#### What is asked:
Render the part of the material that opens with the line containing "will [356, 40]." and closes with the line containing "I will 170,207." as a Markdown table with the columns No. and Line, leaving out any blank lines.

#### Data extract:
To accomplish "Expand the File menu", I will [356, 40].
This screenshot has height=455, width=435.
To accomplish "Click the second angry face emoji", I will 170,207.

* * *

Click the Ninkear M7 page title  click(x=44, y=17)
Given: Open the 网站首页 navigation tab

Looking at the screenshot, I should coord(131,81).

---

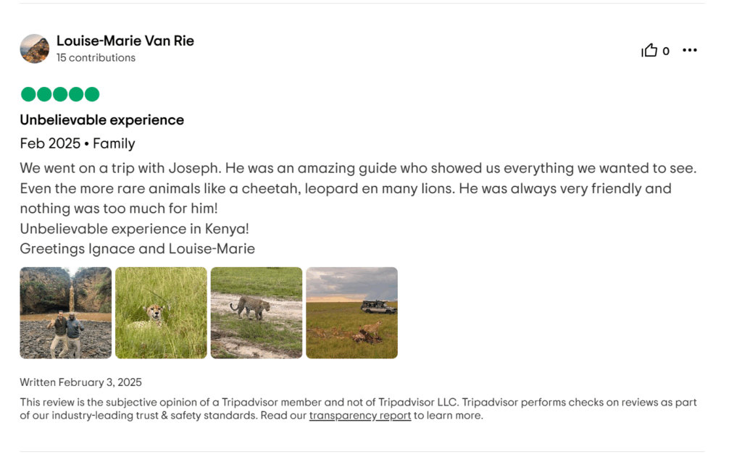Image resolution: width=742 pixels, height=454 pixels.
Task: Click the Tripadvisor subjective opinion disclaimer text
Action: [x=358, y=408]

#### Problem solution:
| No. | Line |
|---|---|
| 1 | To accomplish "Expand the File menu", I will [356, 40]. |
| 2 | This screenshot has height=455, width=435. |
| 3 | To accomplish "Click the second angry face emoji", I will 170,207. |